Wednesday, June 11, 2008

The Stand-Up Comedy of Grand Theft Auto IV



Grand Theft Auto IV is the record-annihilating bestselling video game for the XBOX 360 and Playstation 3. In it, you can run over pedestrians with an ice-cream truck, throw grenades into Internet cafes, and watch stand-up comedy.

This is what this article will focus on - the stand up comedy. The least interesting of the above choices. Sure, there's been games with comedians in them, like Gallagher's Gallery, (which was neither stand-up or comedy) but I do not think there has ever been a game with stand-up comedy in it. My, the advancement of gaming technology. Revel in it. Revel.

So, let us examine the stand-up. You have comedy from the likes of Kat Williams to Ricky Gervais. Actually, just Kat Williams and Ricky Gervais. Not too many choices there, but a good range of demographic is covered, from pimp lover to comedy nerd. Perhaps in the future incarnations of the game one can see the likes of Maria Bamford and David Cross. Or more likely, charged ten dollars to download them into the game.



The stand-up comedy is performed at a comedy-club stereotype, the "Split Sides" comedy club. The outside of the club is pictured above. You can either go to the club itself in the game or occasionally catch the acts on television...also in-game.

I think this is the first video game in which which you can sit down at your television, playing a video game in which you are watching television. The mind reels.

When you are at the comedy club itself (in the game) one thing of note is that you can't actually interact with the club or the comics. You go to the club, and basically you are treated to a non-interactive cutscene rendered in the game engine.

This is a bit of a disappointment. Not that I would like to shoot Ricky Gervais or Kat Williams and hit them with a car in real life, but GTA IV is all about doing stuff in the game world you would never do in the real world, so it feels like you are getting cheated that you can't just walk in and blast a comic with a shotgun mid-act. Or blast an annoying audience member. Or set the bar on fire.

Perhaps there was an agreement with the comics that they would only appear in the game as long as you couldn't kill them. For that I say: give the comics guns. Does anyone not want to play a video game in which you can get into a gun battle with Ricky Gervais? I submit this question to you.

Okay, well, let us put hypotheticals aside and go to the presentation as is. You go to the club, the cutscene begins, and the comic comes out and does about ten minutes of stand up. Occasionally the camera cuts back to you, Nico, sitting at your table stone-faced. That part is actually amusing. The audience, being that it's essentially computer-animated canned-laughter does what canned laughter does and laughs like people have never laughed ever in recorded history.



Also, obviously a lot of work was done with motion capture to make the comedians move in a way that represents the actual comedian's movements themselves, but they still don't look quite right in the game engine. For example Kat Williams does a bit about listening to a song about "Hustling" and how that might make him move in places like, the supermarket. So he moves but it's like looking at a well-done marionette.



Ricky Gervais I have not seen do stand-up ever and after watching him do stand-up in game I still don't think I've done stand up. He's done brilliant work writing and performing in The Office and Extras, but here, just doing straight stand-up it is just weird. Especially with the LAUGHTER AND APPLAUSE coming from the NOT REALLY AN AUDIENCE in reaction to his very dry humor. For instance, he talks about how he talks about how he was incensed that a cancer patient he was doing a benefit show for was still around years later. ENORMOUS LAUGHTER. Yeah.

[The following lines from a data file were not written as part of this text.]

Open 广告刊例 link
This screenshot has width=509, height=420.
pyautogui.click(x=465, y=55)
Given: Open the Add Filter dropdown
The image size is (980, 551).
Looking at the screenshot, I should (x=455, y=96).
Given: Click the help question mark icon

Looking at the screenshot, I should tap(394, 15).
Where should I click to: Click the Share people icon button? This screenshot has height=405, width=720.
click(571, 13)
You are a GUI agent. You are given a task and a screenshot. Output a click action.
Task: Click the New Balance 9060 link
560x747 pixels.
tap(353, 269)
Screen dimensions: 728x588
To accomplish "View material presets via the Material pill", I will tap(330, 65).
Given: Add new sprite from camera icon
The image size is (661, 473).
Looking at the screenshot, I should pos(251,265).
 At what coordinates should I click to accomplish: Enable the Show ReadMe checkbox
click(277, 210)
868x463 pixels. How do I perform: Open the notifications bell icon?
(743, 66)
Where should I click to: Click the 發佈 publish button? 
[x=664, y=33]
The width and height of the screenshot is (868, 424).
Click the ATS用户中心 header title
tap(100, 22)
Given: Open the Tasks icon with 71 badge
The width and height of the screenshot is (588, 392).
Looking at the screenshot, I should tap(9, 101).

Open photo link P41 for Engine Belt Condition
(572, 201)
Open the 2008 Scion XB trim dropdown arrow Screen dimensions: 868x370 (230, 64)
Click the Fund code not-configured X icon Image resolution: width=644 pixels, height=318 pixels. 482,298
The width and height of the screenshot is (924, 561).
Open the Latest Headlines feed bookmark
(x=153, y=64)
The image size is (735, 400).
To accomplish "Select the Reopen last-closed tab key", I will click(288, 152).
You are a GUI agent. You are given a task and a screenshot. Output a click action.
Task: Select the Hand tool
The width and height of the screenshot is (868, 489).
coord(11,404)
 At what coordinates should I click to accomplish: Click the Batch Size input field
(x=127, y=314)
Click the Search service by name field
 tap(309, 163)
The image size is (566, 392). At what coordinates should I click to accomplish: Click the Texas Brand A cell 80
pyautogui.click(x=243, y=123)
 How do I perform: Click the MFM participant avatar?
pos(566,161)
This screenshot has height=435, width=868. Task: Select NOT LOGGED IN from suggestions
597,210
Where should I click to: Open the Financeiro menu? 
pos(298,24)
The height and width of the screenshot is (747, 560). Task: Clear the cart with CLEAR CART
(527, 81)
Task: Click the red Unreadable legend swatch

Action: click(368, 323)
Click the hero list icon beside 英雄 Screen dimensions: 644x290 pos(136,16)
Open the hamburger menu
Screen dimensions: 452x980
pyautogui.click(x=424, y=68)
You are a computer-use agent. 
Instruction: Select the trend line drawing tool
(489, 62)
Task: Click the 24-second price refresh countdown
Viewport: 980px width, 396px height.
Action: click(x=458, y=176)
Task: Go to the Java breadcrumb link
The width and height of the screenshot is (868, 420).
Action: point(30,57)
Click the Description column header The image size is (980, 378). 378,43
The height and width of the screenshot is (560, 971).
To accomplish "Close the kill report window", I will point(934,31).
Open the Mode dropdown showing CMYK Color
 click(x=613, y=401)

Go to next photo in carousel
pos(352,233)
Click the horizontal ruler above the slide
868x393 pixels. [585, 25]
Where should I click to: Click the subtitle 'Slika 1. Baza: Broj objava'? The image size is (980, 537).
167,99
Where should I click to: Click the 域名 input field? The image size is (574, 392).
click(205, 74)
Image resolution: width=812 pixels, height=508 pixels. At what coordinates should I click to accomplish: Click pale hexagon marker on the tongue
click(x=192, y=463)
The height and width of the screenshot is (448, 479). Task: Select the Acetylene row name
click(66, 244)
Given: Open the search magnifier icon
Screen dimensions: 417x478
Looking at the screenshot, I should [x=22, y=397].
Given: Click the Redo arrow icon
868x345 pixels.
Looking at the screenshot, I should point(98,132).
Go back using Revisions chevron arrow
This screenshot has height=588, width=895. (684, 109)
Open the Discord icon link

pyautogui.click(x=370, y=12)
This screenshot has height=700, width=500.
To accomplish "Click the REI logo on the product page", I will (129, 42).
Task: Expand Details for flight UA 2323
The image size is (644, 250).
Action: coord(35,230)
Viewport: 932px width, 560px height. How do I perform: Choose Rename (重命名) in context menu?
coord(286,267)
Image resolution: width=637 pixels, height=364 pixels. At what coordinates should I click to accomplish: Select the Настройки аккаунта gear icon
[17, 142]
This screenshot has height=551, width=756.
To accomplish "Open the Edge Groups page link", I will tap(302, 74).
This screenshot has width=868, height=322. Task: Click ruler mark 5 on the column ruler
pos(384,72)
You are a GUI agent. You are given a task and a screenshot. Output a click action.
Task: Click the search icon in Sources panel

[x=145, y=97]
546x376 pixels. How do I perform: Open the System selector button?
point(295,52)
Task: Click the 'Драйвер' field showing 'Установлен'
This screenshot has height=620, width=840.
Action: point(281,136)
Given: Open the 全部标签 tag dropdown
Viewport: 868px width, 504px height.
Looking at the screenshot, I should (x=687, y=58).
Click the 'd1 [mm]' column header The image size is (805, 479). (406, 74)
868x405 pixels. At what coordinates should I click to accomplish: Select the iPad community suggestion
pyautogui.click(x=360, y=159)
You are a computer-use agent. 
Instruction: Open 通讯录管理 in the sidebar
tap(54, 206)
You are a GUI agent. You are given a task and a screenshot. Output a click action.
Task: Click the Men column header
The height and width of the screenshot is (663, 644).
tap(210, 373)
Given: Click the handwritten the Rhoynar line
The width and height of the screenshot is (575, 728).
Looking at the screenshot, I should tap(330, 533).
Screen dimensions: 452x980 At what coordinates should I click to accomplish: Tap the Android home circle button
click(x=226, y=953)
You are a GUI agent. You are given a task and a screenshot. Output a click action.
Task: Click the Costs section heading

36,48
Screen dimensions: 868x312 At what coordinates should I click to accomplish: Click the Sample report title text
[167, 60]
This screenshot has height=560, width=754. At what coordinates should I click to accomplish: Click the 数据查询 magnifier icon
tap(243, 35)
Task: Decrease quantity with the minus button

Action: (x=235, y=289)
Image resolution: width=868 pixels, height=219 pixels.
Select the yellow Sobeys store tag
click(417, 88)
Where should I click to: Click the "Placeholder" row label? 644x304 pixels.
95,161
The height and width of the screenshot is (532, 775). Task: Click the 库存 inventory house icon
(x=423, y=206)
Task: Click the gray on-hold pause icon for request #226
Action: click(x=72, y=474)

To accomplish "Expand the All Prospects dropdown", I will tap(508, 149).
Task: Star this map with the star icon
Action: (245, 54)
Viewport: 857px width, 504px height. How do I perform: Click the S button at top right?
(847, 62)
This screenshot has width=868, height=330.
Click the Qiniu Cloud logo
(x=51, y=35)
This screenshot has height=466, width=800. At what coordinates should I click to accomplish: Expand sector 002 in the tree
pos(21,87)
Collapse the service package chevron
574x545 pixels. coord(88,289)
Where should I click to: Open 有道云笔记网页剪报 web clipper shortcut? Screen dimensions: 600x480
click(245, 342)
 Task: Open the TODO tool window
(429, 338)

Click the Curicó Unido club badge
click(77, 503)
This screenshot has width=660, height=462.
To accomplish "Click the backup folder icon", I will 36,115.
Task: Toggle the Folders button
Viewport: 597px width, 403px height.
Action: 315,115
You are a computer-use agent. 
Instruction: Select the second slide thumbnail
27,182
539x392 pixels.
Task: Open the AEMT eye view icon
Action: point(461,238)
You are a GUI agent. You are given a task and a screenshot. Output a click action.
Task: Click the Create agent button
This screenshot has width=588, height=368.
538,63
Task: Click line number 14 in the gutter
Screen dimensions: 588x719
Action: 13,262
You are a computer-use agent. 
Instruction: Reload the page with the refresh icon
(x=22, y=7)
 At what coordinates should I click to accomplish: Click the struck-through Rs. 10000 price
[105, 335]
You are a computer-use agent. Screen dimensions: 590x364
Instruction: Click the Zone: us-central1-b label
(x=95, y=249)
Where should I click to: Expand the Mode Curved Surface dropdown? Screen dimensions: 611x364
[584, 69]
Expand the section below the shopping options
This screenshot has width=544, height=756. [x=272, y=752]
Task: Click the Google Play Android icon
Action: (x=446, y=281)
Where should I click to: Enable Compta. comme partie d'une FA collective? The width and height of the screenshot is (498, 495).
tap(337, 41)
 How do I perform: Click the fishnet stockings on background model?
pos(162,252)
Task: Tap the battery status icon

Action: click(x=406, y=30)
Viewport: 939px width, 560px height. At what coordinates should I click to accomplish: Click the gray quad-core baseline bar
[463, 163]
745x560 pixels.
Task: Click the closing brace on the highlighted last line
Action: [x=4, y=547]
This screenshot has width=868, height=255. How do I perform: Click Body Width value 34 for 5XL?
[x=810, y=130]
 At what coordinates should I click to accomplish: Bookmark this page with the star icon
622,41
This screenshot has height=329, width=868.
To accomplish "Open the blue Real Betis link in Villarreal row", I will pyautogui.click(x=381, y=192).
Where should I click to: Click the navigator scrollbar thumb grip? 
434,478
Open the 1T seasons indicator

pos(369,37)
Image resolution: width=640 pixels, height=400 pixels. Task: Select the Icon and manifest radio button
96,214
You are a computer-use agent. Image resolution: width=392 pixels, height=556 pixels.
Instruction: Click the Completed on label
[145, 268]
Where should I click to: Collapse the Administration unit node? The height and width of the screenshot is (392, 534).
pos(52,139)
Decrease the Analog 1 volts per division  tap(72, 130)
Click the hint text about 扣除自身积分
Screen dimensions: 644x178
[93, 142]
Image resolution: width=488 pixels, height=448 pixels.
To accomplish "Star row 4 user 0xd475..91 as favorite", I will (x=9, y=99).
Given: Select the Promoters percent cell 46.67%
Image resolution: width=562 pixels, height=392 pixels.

Kat Williams is presented as the "local" so he mentions living in the city. Since the city is a facsimile of New York, one of his bits is about living in a studio apartment and how hard it is to move around. Again, the marionette factor kicks in with a bit like this, where you are distracted by the fake Kat Williams moving around in the game engine, trying to demonstrate how small his apartment is and not actually enjoying the physical comedy. It's unfortunate that a lot of his stand-up bits are physical in this sense.

Overall, the stand-up is a nice bonus feature to an already very fun game. It's a little odd in it's implementation, but then again, it's a bonus. You can always go back to killing hookers with shotguns at any time.